Song of the Day: Education in Music (Day Six). “School’s Out for Summer, School’s Out Forever, School’s Been Blown to Pieces”.

School’s Out, from Alice Cooper’s 1972 album of the same name, became the singer’s breakthrough hit.  The song became Alice Cooper’s first major hit single, reaching number seven on the Billboard Hot 100 pop singles chart and number one on the UK singles chart for three weeks.  The single marked the first time that Alice Cooper was seen as more than just a theatrical novelty act.  Due to the huge success of the single, its parent album also became highly successful, reaching number two on the Billboard 200 chart.  On his radio show, Nights With Alice Cooper in 2008, Cooper explained the inspiration behind the song when he was asked “What’s the greatest three minutes of your life?”:

“There’s two times during the year.  One is Christmas morning, when you’re just getting ready to open the presents.  The greed factor is right there.  The next one is the last three minutes of the last day of school when you’re sitting there and it’s like a slow fuse burning.  I said, ‘If we can catch that three minutes in a song, it’s going to be so big’.”
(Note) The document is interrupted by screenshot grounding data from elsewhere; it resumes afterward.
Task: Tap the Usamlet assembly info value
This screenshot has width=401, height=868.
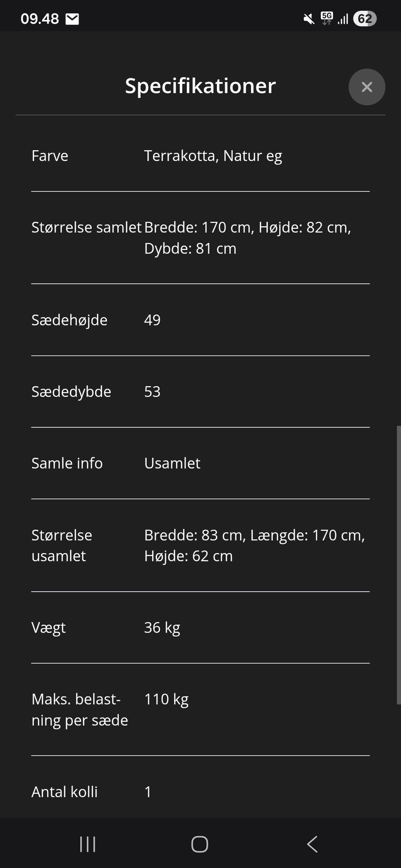Action: tap(172, 463)
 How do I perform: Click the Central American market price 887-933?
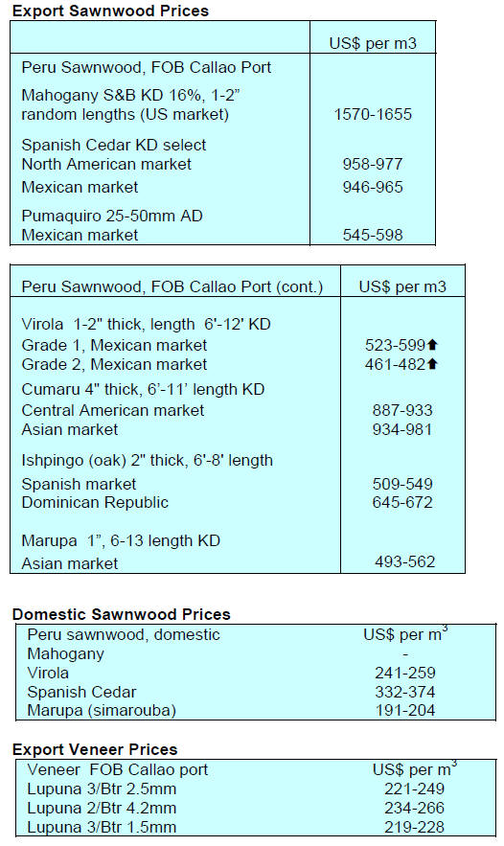pyautogui.click(x=402, y=410)
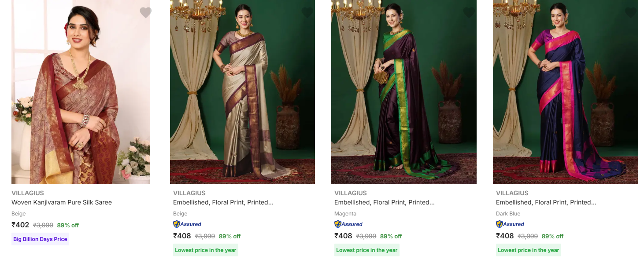644x259 pixels.
Task: Open Embellished Floral Print title under Magenta saree
Action: coord(385,202)
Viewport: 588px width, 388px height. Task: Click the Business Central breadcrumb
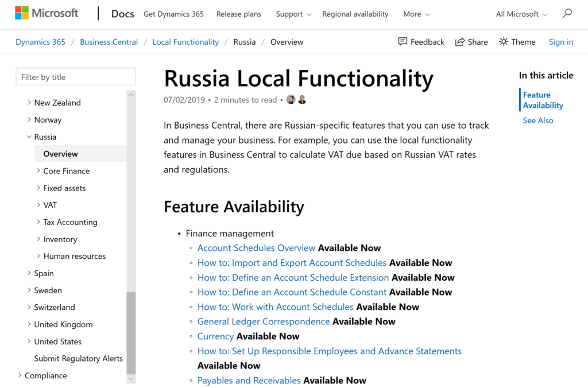point(109,41)
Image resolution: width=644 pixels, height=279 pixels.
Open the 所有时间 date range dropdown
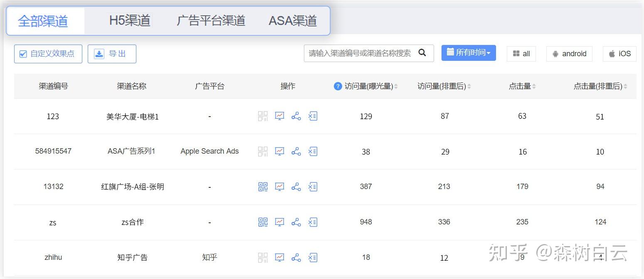click(x=469, y=53)
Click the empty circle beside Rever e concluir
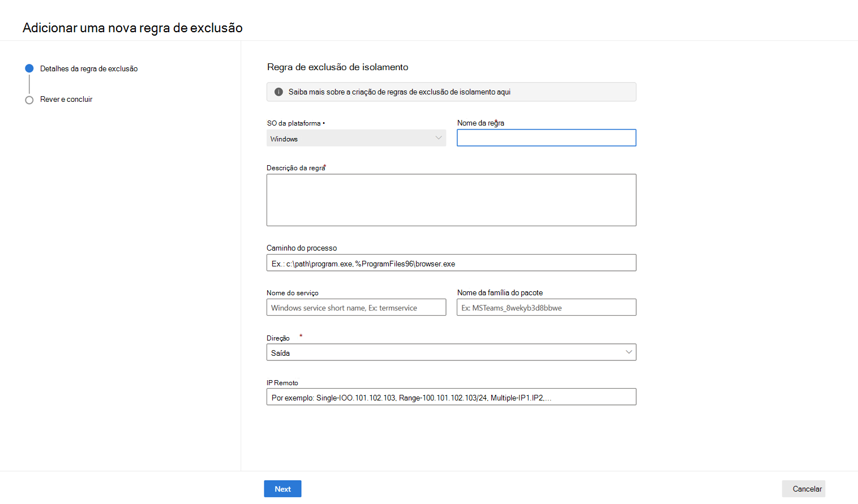 [x=29, y=100]
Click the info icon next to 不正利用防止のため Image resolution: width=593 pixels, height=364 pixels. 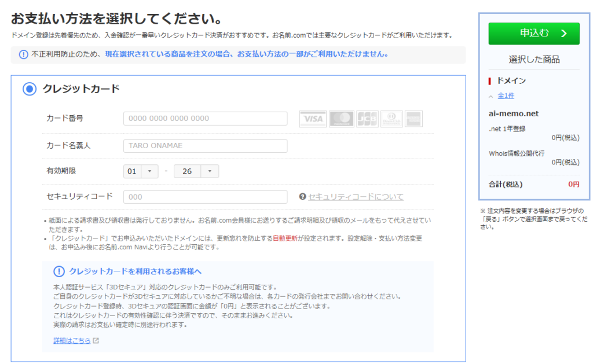pyautogui.click(x=23, y=54)
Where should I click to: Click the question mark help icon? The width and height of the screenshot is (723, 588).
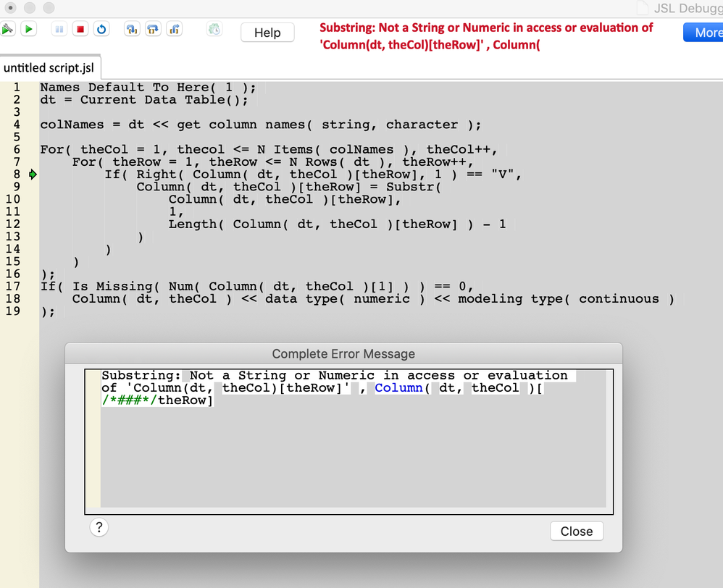pyautogui.click(x=99, y=527)
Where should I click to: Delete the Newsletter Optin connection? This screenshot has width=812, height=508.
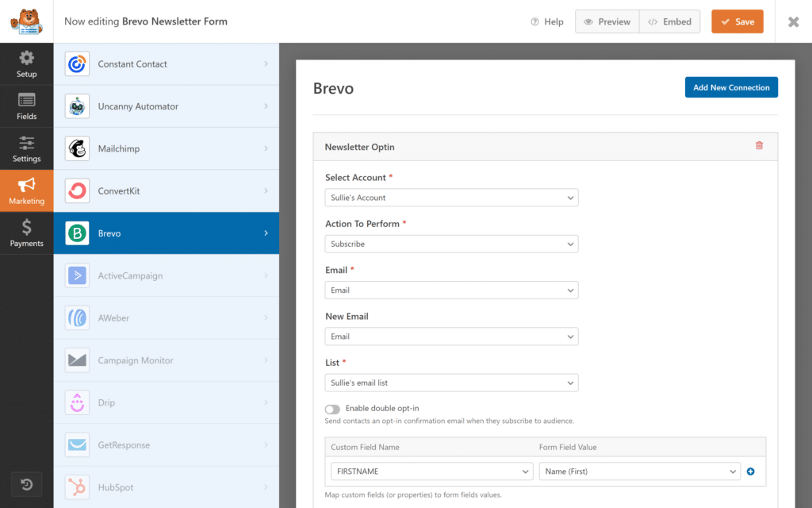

Additionally, Cooper went on to joke that the main riff of the song, written by Glen Buxton, was inspired by Miles Davis.  Cooper has also explained on various occasions that School’s Out was also inspired by a warning often said in Bowery Boys movies in which one of the characters declares to another, “School is out”, meaning ‘to wise up’.  The Bowery Boys were trouble-making New York City tough guy characters featured in 48 movies which ran from 1946 to 1958.  The movies were often shown on American television throughout the ‘60s and ‘70s, eating up a lot of air time on independent stations.

Lyrically, Schools Out discusses the students’ disdain for school life to the extreme with its chorus stating that “School’s out for summer, School’s out forever, School’s been blown to pieces”.  Additionally, on the last chorus, Cooper plays on the idea of being absent from the school with the line, “School’s out with fever”, before bringing the song to a climax with the line, The song also incorporates part of the childhood rhyme, Pencils and Books in the lines “No more pencils, no more books, No more teachers’ dirty looks”.  This part of the song includes children singing, an idea by producer Bob Ezrin.  Ezrin would later use this effect when he produced another school-themed song, Pink Floyd’s Another Brick in the Wall Part 2, from the album The Wall (1979).
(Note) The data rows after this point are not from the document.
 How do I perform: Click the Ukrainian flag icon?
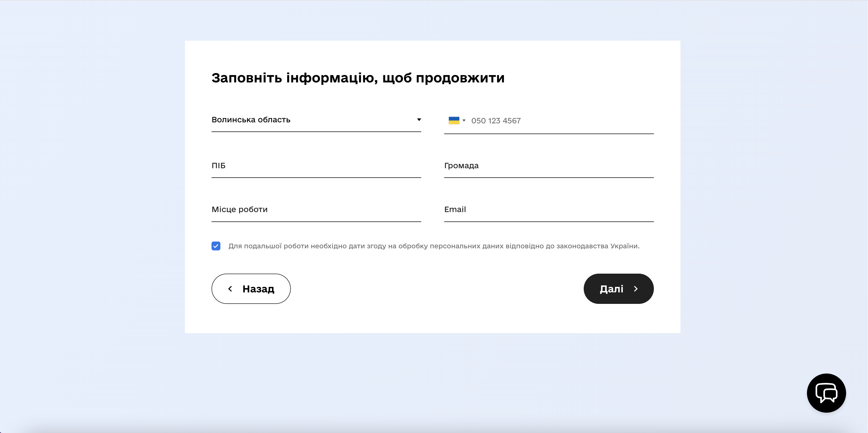tap(454, 120)
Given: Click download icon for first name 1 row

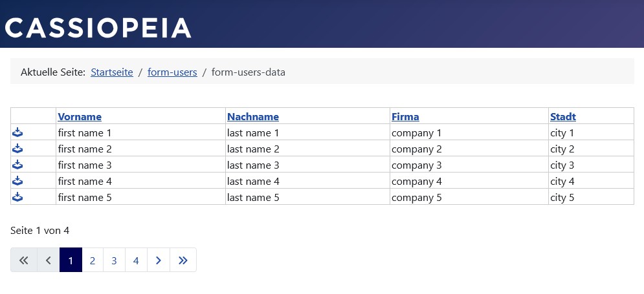Looking at the screenshot, I should click(17, 132).
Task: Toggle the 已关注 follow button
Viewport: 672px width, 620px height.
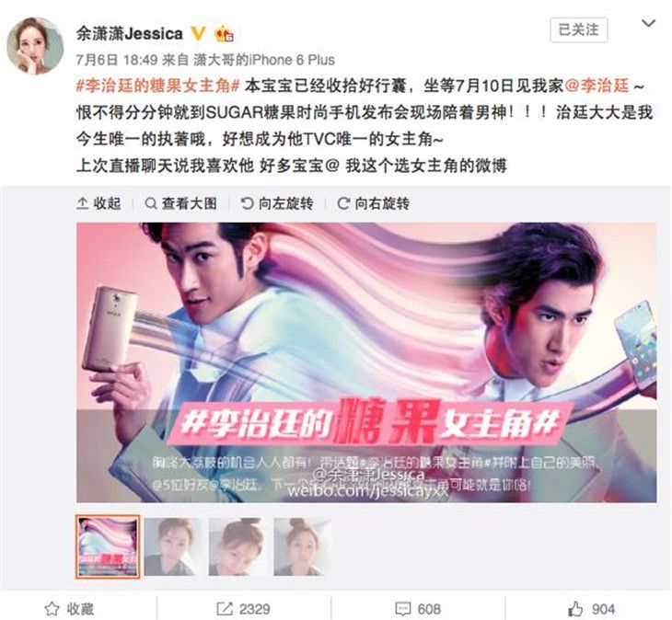Action: coord(579,30)
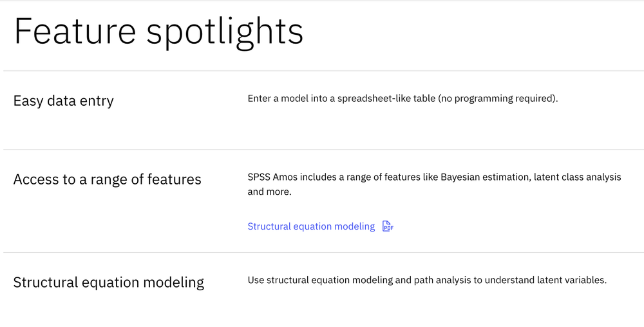Click the text line reading and more.
The image size is (644, 327).
(269, 192)
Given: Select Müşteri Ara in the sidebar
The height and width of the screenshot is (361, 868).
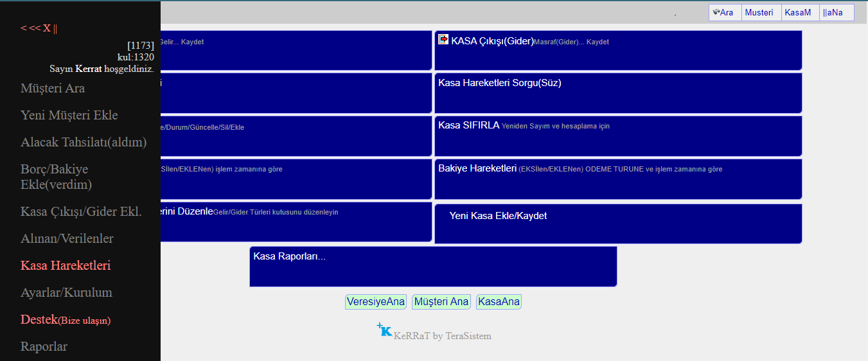Looking at the screenshot, I should tap(53, 89).
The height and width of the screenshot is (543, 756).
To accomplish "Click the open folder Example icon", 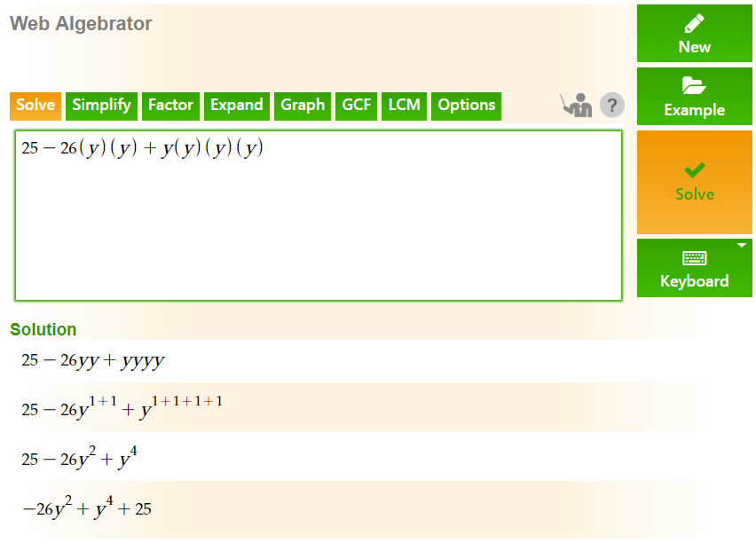I will pos(694,86).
In later live performances of School’s Out, Cooper has been known to incorporate parts of the first verse of Another Brick in the Wall Part 2.

For the album version of the song, Ezrin also used a “turn off” effect on the school bell and sound effects at the end of the song.  This effect is not present on the single version, with the school bell and effects simply fading out.

On the single’s release, some US and UK radio stations banned the song, deeming that it gave the students a negative impression of rebelliousness against childhood education.  The song was also shunned by teachers, parents, principles, counsellors and psychologists who demanded that it be removed from radio playlists.  In the UK, Mary Whitehouse, as part of her Clean Up TV Campaign, attempted to have School’s Out banned by the BBC, where it was receiving heavy play on their flagship music entertainment show, Top of the Pops.  In August 1972, Whitehouse wrote to the BBC’s head of light entertainment, Bill Cotton, complaining of the “gratuitous publicity” given to the song.  She continued to say:  “Because of this, millions of young people are imbibing a philosophy of violence and anarchy … It is our view that if there is increasing violence in the schools during the coming term, the BBC will not be able to evade their share of the blame”.  Alice Cooper famously sent Whitehouse a bunch of flowers to thank her for helping to publicise the song in a manner that they couldn’t have imagined and helping the song to the top spot on the UK singles chart.